**Instructions for the task:** No record may be left out; print them all verbatim.

Collected data entries

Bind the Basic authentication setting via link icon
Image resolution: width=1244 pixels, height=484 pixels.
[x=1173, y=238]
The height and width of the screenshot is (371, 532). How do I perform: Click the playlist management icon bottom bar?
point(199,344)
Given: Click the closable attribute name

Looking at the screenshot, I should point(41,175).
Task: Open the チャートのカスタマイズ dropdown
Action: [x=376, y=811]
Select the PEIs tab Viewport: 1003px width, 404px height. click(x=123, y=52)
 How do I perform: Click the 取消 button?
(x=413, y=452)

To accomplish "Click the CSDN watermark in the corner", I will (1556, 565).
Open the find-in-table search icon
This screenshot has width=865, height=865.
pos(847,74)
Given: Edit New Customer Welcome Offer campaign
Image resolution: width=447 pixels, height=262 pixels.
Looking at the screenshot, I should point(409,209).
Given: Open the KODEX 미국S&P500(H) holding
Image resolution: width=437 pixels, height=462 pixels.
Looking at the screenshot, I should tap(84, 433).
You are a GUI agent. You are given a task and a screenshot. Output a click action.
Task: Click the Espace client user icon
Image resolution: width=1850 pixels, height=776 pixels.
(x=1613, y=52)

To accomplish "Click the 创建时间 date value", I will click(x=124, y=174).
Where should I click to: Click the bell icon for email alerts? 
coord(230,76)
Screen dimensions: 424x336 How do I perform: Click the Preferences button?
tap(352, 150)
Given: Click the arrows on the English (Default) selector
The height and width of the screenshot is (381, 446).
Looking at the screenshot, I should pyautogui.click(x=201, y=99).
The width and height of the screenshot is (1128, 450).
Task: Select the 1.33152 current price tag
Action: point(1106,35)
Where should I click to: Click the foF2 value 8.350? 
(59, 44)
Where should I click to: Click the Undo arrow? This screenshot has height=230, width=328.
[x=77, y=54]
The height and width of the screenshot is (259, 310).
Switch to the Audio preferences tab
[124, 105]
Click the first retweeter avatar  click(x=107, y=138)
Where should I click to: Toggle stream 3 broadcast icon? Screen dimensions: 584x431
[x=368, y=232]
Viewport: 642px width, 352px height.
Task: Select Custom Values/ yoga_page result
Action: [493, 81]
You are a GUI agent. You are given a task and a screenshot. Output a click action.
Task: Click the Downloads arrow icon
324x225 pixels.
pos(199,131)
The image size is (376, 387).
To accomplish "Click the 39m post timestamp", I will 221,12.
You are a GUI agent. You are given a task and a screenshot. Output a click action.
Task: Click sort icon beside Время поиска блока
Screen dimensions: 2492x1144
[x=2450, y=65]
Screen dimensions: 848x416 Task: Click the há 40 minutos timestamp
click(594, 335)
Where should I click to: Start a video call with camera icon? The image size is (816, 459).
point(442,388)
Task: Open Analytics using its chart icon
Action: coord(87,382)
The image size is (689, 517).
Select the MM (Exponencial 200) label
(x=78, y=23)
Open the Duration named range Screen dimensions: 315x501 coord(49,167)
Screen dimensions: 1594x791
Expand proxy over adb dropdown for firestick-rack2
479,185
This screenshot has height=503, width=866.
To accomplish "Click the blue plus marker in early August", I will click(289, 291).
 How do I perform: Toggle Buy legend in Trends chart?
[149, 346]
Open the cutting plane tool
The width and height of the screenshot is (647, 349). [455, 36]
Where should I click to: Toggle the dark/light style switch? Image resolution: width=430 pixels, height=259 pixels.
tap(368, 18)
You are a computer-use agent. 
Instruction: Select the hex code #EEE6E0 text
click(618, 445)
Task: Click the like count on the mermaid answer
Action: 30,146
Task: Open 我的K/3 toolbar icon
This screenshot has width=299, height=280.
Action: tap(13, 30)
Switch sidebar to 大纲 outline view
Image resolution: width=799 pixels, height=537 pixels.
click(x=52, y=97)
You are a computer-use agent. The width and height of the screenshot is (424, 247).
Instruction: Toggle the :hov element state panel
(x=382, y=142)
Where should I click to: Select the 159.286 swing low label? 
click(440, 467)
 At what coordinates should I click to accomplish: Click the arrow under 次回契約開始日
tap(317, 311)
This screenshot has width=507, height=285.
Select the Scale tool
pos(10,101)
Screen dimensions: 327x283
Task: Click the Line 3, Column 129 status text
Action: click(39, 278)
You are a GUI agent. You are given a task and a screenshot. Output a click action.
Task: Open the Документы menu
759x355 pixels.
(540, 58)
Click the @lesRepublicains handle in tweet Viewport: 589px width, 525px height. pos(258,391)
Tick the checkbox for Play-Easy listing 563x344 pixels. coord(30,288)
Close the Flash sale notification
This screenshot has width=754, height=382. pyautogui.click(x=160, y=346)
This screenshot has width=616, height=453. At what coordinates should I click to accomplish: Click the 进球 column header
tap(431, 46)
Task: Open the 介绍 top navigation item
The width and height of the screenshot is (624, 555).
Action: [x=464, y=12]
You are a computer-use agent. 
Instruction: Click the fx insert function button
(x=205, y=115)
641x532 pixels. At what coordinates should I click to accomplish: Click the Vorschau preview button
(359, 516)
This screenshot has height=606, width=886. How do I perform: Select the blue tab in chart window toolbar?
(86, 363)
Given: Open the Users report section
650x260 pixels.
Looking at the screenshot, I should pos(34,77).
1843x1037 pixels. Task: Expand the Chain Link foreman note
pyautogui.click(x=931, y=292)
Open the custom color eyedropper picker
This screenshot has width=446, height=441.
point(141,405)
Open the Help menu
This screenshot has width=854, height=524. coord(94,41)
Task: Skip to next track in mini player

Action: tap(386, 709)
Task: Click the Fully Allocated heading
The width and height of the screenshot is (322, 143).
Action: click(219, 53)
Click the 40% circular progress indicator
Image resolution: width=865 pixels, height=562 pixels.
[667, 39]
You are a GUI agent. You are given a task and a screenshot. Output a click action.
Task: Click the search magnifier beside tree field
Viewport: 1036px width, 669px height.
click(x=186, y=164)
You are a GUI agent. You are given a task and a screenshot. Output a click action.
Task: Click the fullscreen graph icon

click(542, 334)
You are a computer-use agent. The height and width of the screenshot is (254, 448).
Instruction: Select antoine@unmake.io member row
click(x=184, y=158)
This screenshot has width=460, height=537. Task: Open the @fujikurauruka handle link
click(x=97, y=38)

**Finished task:**
Bind the Basic authentication setting via link icon
Image resolution: width=1244 pixels, height=484 pixels.
[x=1173, y=238]
The height and width of the screenshot is (371, 532). How do I perform: Click the playlist management icon bottom bar?
point(199,344)
Given: Click the closable attribute name

Looking at the screenshot, I should point(41,175).
Task: Open the チャートのカスタマイズ dropdown
Action: [x=376, y=811]
Select the PEIs tab Viewport: 1003px width, 404px height. click(x=123, y=52)
 How do I perform: Click the 取消 button?
(x=413, y=452)

To accomplish "Click the CSDN watermark in the corner", I will (1556, 565).
Open the find-in-table search icon
This screenshot has width=865, height=865.
pos(847,74)
Given: Edit New Customer Welcome Offer campaign
Image resolution: width=447 pixels, height=262 pixels.
Looking at the screenshot, I should point(409,209).
Given: Open the KODEX 미국S&P500(H) holding
Image resolution: width=437 pixels, height=462 pixels.
Looking at the screenshot, I should tap(84, 433).
You are a GUI agent. You are given a task and a screenshot. Output a click action.
Task: Click the Espace client user icon
Image resolution: width=1850 pixels, height=776 pixels.
(x=1613, y=52)

To accomplish "Click the 创建时间 date value", I will click(x=124, y=174).
Where should I click to: Click the bell icon for email alerts? 
coord(230,76)
Screen dimensions: 424x336 How do I perform: Click the Preferences button?
tap(352, 150)
Given: Click the arrows on the English (Default) selector
The height and width of the screenshot is (381, 446).
Looking at the screenshot, I should pyautogui.click(x=201, y=99).
The width and height of the screenshot is (1128, 450).
Task: Select the 1.33152 current price tag
Action: point(1106,35)
Where should I click to: Click the foF2 value 8.350? 
(59, 44)
Where should I click to: Click the Undo arrow? This screenshot has height=230, width=328.
[x=77, y=54]
The height and width of the screenshot is (259, 310).
Switch to the Audio preferences tab
[124, 105]
Click the first retweeter avatar  click(x=107, y=138)
Where should I click to: Toggle stream 3 broadcast icon? Screen dimensions: 584x431
[x=368, y=232]
Viewport: 642px width, 352px height.
Task: Select Custom Values/ yoga_page result
Action: [493, 81]
You are a GUI agent. You are given a task and a screenshot. Output a click action.
Task: Click the Downloads arrow icon
324x225 pixels.
pos(199,131)
The image size is (376, 387).
To accomplish "Click the 39m post timestamp", I will 221,12.
You are a GUI agent. You are given a task and a screenshot. Output a click action.
Task: Click sort icon beside Время поиска блока
Screen dimensions: 2492x1144
[x=2450, y=65]
Screen dimensions: 848x416 Task: Click the há 40 minutos timestamp
click(594, 335)
Where should I click to: Start a video call with camera icon? The image size is (816, 459).
point(442,388)
Task: Open Analytics using its chart icon
Action: coord(87,382)
The image size is (689, 517).
Select the MM (Exponencial 200) label
(x=78, y=23)
Open the Duration named range Screen dimensions: 315x501 coord(49,167)
Screen dimensions: 1594x791
Expand proxy over adb dropdown for firestick-rack2
479,185
This screenshot has height=503, width=866.
To accomplish "Click the blue plus marker in early August", I will click(289, 291).
 How do I perform: Toggle Buy legend in Trends chart?
[149, 346]
Open the cutting plane tool
The width and height of the screenshot is (647, 349). [455, 36]
Where should I click to: Toggle the dark/light style switch? Image resolution: width=430 pixels, height=259 pixels.
tap(368, 18)
You are a computer-use agent. 
Instruction: Select the hex code #EEE6E0 text
click(618, 445)
Task: Click the like count on the mermaid answer
Action: 30,146
Task: Open 我的K/3 toolbar icon
This screenshot has width=299, height=280.
Action: tap(13, 30)
Switch sidebar to 大纲 outline view
Image resolution: width=799 pixels, height=537 pixels.
click(x=52, y=97)
You are a computer-use agent. The width and height of the screenshot is (424, 247).
Instruction: Toggle the :hov element state panel
(x=382, y=142)
Where should I click to: Select the 159.286 swing low label? 
click(440, 467)
 At what coordinates should I click to accomplish: Click the arrow under 次回契約開始日
tap(317, 311)
This screenshot has width=507, height=285.
Select the Scale tool
pos(10,101)
Screen dimensions: 327x283
Task: Click the Line 3, Column 129 status text
Action: click(39, 278)
You are a GUI agent. You are given a task and a screenshot. Output a click action.
Task: Open the Документы menu
759x355 pixels.
(540, 58)
Click the @lesRepublicains handle in tweet Viewport: 589px width, 525px height. pos(258,391)
Tick the checkbox for Play-Easy listing 563x344 pixels. coord(30,288)
Close the Flash sale notification
This screenshot has width=754, height=382. pyautogui.click(x=160, y=346)
This screenshot has width=616, height=453. At what coordinates should I click to accomplish: Click the 进球 column header
tap(431, 46)
Task: Open the 介绍 top navigation item
The width and height of the screenshot is (624, 555).
Action: [x=464, y=12]
You are a computer-use agent. 
Instruction: Click the fx insert function button
(x=205, y=115)
641x532 pixels. At what coordinates should I click to accomplish: Click the Vorschau preview button
(359, 516)
This screenshot has height=606, width=886. How do I perform: Select the blue tab in chart window toolbar?
(86, 363)
Given: Open the Users report section
650x260 pixels.
Looking at the screenshot, I should pos(34,77).
1843x1037 pixels. Task: Expand the Chain Link foreman note
pyautogui.click(x=931, y=292)
Open the custom color eyedropper picker
This screenshot has width=446, height=441.
point(141,405)
Open the Help menu
This screenshot has width=854, height=524. coord(94,41)
Task: Skip to next track in mini player

Action: tap(386, 709)
Task: Click the Fully Allocated heading
The width and height of the screenshot is (322, 143).
Action: click(219, 53)
Click the 40% circular progress indicator
Image resolution: width=865 pixels, height=562 pixels.
[667, 39]
You are a GUI agent. You are given a task and a screenshot. Output a click action.
Task: Click the search magnifier beside tree field
Viewport: 1036px width, 669px height.
click(x=186, y=164)
You are a GUI agent. You are given a task and a screenshot. Output a click action.
Task: Click the fullscreen graph icon

click(542, 334)
You are a computer-use agent. The height and width of the screenshot is (254, 448).
Instruction: Select antoine@unmake.io member row
click(x=184, y=158)
This screenshot has width=460, height=537. Task: Open the @fujikurauruka handle link
click(x=97, y=38)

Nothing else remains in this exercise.